● **Records for processing**:
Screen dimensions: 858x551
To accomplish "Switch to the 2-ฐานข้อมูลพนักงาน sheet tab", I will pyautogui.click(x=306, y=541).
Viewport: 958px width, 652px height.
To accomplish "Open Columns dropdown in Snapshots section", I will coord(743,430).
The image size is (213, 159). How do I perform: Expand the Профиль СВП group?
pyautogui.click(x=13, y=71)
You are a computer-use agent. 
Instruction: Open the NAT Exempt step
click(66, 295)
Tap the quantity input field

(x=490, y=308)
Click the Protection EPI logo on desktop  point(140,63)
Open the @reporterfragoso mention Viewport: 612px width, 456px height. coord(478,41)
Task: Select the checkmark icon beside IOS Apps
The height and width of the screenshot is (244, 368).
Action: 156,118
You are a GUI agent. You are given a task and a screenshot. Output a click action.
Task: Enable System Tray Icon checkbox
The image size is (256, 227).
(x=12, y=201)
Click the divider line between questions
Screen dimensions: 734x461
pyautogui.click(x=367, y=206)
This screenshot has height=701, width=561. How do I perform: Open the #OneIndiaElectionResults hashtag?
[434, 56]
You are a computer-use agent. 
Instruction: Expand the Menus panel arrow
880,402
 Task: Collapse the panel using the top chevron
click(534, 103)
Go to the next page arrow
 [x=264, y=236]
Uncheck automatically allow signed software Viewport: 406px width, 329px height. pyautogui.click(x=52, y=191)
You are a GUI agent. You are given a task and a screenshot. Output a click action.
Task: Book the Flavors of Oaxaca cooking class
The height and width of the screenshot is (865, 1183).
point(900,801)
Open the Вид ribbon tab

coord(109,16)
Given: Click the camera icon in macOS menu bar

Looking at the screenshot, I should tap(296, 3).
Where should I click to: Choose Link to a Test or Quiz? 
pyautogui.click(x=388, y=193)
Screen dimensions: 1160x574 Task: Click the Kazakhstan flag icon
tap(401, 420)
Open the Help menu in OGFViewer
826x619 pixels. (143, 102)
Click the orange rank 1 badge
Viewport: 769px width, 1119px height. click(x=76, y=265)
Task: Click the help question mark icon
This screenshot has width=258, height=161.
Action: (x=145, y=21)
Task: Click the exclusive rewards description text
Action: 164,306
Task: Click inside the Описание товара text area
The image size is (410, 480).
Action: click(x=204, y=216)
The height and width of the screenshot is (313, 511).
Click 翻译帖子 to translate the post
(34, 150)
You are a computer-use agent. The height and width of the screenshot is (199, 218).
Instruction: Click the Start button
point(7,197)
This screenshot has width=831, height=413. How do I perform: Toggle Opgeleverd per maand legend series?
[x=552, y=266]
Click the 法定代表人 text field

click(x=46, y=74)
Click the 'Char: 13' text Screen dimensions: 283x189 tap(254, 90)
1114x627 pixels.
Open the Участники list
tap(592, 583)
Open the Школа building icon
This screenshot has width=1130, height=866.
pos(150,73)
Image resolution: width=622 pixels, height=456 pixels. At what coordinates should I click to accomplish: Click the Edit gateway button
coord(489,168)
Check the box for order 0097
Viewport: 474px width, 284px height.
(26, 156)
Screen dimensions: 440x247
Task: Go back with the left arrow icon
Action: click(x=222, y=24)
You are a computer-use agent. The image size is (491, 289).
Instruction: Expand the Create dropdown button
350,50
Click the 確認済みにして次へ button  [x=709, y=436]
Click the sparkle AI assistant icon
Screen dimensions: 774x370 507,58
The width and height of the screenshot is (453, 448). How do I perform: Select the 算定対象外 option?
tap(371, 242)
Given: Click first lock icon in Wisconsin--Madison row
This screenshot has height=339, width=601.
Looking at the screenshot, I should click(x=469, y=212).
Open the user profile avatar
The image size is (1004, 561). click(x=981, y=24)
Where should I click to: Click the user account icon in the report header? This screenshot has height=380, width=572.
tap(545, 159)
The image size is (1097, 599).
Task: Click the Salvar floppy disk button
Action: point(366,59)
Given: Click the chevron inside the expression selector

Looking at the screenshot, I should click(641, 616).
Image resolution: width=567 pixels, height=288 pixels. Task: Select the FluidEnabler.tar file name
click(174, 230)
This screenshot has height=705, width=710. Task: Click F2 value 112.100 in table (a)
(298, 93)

● **What the exercise asks**: Return the lines of the records that include the string "will".

● **Solution for this exercise**:
To accomplish "Switch to the 2-ฐานข้อมูลพนักงาน sheet tab", I will pyautogui.click(x=306, y=541).
To accomplish "Open Columns dropdown in Snapshots section", I will coord(743,430).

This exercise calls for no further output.